# Do this
Extract these lines verbatim, starting at the line that contains "797x498 pixels." and ending at the last line of the entries.

[Entries on locating words and elements]
↓

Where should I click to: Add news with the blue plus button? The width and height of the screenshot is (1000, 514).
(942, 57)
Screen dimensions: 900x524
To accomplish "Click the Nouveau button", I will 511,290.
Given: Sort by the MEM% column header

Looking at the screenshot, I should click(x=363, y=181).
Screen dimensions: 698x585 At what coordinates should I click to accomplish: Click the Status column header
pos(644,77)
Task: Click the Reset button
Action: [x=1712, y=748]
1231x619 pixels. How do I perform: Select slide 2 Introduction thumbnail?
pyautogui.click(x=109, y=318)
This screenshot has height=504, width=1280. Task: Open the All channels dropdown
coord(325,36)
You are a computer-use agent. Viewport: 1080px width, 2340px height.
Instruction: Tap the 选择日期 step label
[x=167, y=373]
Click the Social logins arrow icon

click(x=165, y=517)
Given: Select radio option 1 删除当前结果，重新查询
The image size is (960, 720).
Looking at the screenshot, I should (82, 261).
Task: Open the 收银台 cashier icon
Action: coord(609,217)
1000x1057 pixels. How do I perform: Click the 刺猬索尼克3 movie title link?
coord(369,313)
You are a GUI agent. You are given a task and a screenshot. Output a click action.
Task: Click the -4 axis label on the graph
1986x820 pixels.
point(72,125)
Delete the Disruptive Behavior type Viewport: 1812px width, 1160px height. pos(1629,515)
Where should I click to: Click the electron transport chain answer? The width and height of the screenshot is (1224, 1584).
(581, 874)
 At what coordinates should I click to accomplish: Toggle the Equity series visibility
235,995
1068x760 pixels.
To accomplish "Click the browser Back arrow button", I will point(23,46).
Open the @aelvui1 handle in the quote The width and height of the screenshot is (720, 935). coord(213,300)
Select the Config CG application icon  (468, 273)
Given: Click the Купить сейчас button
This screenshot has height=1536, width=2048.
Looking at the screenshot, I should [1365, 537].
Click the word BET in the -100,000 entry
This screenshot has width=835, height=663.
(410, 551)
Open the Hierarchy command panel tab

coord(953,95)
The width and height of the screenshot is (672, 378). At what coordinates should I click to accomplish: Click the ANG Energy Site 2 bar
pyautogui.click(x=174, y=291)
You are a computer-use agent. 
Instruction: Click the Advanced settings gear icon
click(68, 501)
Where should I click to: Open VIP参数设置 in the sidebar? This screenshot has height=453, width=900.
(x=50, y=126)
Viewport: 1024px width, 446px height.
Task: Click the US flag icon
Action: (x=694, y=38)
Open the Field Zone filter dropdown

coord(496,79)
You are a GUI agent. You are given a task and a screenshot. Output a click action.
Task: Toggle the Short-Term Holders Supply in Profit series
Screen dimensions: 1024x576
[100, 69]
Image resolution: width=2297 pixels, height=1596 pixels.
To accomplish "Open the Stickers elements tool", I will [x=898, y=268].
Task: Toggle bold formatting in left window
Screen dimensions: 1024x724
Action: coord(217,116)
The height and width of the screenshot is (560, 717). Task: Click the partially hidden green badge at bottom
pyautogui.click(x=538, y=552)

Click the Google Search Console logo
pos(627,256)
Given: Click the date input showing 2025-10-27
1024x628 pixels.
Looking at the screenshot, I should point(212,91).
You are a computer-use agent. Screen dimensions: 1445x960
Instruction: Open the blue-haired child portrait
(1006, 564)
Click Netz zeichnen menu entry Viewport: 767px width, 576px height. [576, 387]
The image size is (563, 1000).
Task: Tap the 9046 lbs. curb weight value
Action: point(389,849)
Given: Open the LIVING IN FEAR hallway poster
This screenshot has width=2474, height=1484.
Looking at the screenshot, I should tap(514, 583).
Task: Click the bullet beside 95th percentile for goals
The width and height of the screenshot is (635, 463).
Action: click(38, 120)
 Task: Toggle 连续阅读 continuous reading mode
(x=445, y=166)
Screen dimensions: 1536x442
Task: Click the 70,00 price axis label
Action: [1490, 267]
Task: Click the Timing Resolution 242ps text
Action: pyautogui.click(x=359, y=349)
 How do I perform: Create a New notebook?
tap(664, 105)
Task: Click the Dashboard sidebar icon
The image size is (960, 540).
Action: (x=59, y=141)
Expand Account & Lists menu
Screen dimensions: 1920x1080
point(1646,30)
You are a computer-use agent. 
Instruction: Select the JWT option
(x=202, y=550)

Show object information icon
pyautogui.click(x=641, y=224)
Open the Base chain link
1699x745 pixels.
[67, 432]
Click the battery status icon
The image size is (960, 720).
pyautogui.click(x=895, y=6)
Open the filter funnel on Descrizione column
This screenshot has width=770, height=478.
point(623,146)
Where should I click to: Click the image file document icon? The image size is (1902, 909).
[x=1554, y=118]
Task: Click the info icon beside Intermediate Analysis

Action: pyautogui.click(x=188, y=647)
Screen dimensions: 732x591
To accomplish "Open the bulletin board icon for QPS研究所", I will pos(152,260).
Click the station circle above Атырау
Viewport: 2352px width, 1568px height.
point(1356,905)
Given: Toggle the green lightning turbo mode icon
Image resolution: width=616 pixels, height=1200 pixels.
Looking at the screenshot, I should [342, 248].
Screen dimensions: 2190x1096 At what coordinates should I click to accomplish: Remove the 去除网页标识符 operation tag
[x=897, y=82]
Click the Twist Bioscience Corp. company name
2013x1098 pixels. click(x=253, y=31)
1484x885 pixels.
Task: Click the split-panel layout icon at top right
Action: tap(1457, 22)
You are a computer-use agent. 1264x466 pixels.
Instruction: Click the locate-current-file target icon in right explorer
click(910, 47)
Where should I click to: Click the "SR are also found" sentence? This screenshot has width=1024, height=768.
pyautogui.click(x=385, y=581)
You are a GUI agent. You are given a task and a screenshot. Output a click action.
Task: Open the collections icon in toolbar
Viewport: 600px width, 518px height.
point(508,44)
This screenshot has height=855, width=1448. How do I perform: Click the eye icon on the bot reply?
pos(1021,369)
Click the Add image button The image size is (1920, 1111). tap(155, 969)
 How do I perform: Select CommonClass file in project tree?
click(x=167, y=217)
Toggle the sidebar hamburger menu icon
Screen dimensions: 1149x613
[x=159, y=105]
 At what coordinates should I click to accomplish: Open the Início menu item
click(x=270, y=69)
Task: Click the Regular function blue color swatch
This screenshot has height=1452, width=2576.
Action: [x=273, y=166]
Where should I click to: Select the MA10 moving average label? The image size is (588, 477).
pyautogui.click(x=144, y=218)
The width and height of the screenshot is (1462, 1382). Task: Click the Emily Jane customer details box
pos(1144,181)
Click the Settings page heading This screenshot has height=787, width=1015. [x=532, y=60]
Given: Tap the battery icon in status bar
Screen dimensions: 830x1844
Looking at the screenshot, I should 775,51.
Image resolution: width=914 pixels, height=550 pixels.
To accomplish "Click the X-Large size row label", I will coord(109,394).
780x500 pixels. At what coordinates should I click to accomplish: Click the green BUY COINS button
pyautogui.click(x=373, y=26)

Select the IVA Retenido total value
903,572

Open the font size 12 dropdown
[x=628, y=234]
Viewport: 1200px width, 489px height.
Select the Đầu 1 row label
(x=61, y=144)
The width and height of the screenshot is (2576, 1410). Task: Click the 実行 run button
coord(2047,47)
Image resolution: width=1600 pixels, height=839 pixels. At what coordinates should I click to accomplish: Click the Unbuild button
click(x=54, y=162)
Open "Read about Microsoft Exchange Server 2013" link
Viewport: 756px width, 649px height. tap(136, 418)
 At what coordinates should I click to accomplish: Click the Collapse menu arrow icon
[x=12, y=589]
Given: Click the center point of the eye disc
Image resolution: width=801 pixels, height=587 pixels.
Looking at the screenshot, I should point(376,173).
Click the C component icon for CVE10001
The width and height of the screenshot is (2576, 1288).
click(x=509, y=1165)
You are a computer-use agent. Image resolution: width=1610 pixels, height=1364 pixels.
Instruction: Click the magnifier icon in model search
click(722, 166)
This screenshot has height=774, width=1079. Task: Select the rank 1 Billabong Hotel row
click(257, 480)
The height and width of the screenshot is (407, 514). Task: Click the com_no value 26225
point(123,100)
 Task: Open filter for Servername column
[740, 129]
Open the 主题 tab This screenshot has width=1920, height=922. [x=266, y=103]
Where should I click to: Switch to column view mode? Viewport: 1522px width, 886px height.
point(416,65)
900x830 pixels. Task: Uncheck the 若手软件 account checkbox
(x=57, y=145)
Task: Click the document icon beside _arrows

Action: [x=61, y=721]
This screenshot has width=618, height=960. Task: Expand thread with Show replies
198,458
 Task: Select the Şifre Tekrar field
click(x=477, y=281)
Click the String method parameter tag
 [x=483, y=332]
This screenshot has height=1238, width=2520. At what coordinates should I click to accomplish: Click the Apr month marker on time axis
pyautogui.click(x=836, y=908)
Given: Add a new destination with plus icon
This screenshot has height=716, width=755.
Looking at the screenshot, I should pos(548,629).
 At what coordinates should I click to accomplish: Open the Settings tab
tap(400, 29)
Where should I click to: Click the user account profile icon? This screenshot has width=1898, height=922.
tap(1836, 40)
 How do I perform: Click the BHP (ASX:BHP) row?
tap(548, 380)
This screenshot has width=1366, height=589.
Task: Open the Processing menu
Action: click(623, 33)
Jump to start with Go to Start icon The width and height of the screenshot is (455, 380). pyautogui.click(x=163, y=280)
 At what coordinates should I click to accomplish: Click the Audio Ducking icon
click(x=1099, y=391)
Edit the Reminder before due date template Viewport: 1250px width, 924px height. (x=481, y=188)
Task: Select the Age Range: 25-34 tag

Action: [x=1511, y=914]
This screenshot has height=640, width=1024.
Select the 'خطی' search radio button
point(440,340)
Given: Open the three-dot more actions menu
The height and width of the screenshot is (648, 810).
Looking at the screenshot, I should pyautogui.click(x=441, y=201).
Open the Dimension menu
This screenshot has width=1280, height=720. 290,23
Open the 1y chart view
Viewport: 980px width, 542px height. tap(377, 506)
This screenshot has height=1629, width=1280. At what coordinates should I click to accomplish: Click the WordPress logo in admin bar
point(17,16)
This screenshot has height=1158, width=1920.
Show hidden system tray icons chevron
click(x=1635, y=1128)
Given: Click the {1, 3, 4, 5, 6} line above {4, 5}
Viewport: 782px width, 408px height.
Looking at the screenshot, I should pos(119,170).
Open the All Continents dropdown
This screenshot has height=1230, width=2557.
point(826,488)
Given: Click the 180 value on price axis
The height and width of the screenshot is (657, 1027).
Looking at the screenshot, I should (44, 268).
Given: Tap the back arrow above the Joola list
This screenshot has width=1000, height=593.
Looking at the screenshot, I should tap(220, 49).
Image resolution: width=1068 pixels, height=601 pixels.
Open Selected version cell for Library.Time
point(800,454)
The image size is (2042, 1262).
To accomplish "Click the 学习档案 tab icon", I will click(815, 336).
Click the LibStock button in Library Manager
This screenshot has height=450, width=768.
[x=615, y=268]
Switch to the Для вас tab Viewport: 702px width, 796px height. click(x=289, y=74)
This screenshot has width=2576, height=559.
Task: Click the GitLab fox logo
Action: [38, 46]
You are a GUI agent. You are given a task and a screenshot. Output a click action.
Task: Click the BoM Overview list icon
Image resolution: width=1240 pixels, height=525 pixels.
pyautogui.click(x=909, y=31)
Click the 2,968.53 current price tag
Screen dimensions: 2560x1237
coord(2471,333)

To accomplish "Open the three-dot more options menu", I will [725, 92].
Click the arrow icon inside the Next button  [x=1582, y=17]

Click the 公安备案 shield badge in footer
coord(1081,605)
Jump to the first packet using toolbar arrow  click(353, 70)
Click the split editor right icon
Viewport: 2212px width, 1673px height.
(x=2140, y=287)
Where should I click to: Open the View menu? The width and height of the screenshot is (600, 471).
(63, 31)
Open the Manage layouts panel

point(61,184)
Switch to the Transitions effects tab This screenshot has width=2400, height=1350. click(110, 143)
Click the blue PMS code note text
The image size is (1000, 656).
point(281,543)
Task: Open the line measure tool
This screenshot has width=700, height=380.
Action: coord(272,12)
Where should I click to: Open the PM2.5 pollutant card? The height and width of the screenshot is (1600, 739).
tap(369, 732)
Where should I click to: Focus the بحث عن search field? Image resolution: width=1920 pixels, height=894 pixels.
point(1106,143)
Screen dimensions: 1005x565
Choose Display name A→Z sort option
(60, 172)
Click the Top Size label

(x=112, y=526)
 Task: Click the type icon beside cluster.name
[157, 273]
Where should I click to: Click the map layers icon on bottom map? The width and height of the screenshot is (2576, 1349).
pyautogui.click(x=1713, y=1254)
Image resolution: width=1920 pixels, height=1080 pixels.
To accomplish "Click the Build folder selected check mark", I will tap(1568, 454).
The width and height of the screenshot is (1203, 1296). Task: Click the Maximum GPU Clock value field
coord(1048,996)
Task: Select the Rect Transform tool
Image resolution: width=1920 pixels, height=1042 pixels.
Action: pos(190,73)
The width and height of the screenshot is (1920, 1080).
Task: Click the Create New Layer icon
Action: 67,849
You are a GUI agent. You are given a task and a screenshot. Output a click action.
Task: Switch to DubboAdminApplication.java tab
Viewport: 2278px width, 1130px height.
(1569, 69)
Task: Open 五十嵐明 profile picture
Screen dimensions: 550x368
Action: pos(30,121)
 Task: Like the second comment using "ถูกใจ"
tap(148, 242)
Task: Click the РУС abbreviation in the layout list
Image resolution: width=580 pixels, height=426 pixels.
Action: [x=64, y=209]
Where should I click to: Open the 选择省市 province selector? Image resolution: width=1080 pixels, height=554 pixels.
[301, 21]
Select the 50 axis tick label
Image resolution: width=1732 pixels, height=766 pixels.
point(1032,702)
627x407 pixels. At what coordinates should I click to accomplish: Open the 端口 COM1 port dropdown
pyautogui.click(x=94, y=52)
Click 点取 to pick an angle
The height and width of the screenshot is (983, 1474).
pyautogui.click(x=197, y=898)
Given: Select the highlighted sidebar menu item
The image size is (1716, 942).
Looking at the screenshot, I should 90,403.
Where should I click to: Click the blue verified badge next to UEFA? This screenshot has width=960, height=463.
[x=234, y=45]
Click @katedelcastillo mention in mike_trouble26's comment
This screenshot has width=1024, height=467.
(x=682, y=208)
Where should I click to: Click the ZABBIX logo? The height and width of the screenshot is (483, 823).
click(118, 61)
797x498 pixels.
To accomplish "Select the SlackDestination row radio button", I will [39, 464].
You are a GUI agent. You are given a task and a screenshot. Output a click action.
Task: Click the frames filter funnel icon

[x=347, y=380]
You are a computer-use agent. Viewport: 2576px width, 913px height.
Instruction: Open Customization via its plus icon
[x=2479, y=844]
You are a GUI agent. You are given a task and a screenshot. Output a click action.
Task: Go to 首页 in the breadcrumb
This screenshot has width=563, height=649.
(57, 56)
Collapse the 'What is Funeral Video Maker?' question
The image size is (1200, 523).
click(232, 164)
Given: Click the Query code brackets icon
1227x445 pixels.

↑

# Exercise response
797x498 pixels.
To accomplish "Select the SlackDestination row radio button", I will [39, 464].
You are a GUI agent. You are given a task and a screenshot. Output a click action.
Task: Click the frames filter funnel icon

[x=347, y=380]
You are a computer-use agent. Viewport: 2576px width, 913px height.
Instruction: Open Customization via its plus icon
[x=2479, y=844]
You are a GUI agent. You are given a task and a screenshot. Output a click action.
Task: Go to 首页 in the breadcrumb
This screenshot has width=563, height=649.
(57, 56)
Collapse the 'What is Funeral Video Maker?' question
The image size is (1200, 523).
click(232, 164)
Given: Click the Query code brackets icon
1227x445 pixels.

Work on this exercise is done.